| Extracted text |
- Opening Delimiter -
Marine Corps veterans at the funeral procession for Hershel ‘Woody’ Williams
Marine Corps veterans at the funeral procession for Hershel ‘Woody’ Williams. Photograph: Sholten Singer/AP
  • The last remaining Medal of Honor recipient from the second world war will lie in state at the US Capitol, the West Virginia senator Joe Manchin announced at a memorial on Sunday where Hershel W “Woody” Williams was remembered for his courage, humility and selflessness.

  • Danish police believe a shooting at a shopping mall in Copenhagen that left three people dead and four others seriously wounded was not terror-related. They said on Monday that the gunman acted alone and appeared to have selected his victims at random.

  • A Hong Kong legislator who appeared in a group photo with Xi Jinping during his visit to the territory has said he has tested positive for Covid, as Macau kicks off a new round of citywide coronavirus testing. In his first trip outside mainland China since the pandemic began, the Chinese president met only people who had undergone quarantine.

  • The search for survivors of a glacier collapse in which at least six people have died has resumed in Italy’s Dolomites region. Authorities believe as many as 15 people may still be missing after a large chunk of glacier broke loose on Sunday afternoon and caused ice and rock to fall on hikers.

Stat of the day: US consumer prices increased 8.6% from May 2021 to May 2022, the biggest increase since 1981

McDonald’s workers and labor activists protest to demand the company pays at least $15 an hour
McDonald’s workers and labor activists protest to demand the company pays at least $15 an hour. Photograph: John Raoux/AP

Inflation is hitting Americans hard. US consumer prices increased 8.6% from May 2021 to May 2022, the biggest increase since 1981, outpacing overall annual wage growth at 5.2% in May 2022. Food prices have increased more than 10% over the year. A gallon of gas is more than 50% more expensive than a year ago. The median monthly rent in the US hit an all-time high of $2,002 a month in May 2022. Workers at big chains are struggling to make ends meet as prices increase but their wages do not.
- Closing Delimiter -
| Supplied material |
- Opening Delimiter -
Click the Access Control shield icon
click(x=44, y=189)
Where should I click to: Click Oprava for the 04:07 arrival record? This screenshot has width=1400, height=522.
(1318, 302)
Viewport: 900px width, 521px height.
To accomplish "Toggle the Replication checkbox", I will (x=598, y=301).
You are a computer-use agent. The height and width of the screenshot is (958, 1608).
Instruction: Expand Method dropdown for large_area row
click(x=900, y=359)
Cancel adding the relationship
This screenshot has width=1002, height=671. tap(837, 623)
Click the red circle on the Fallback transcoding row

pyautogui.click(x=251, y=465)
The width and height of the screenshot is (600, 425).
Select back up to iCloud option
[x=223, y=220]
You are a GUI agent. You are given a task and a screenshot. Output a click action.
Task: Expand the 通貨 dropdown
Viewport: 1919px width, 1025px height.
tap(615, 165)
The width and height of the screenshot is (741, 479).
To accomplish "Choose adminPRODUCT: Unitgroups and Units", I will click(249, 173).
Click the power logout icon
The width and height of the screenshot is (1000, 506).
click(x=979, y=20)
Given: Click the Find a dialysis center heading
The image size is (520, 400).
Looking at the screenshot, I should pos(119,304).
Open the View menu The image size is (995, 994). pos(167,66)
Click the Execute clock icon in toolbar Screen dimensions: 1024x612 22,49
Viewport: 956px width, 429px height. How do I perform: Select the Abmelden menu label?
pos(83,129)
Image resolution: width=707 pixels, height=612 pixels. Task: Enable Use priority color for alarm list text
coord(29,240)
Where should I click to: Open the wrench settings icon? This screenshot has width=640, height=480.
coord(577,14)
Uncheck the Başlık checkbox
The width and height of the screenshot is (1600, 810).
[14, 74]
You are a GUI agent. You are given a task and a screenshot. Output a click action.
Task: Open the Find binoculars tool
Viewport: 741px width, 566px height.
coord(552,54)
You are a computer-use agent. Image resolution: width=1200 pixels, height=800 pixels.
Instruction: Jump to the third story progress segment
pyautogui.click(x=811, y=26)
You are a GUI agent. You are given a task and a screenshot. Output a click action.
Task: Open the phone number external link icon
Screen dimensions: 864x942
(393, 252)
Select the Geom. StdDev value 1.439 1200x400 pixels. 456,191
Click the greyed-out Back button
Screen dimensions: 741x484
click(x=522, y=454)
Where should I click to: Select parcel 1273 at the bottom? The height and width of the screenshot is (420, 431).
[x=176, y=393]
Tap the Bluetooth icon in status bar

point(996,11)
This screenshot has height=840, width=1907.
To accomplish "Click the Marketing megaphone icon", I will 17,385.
- Closing Delimiter -
| Exercise |
Can you retype the stretch of the news roundup above from "Inflation is hitting" through "wages do not." word for word?

| Exercise answer |
Inflation is hitting Americans hard. US consumer prices increased 8.6% from May 2021 to May 2022, the biggest increase since 1981, outpacing overall annual wage growth at 5.2% in May 2022. Food prices have increased more than 10% over the year. A gallon of gas is more than 50% more expensive than a year ago. The median monthly rent in the US hit an all-time high of $2,002 a month in May 2022. Workers at big chains are struggling to make ends meet as prices increase but their wages do not.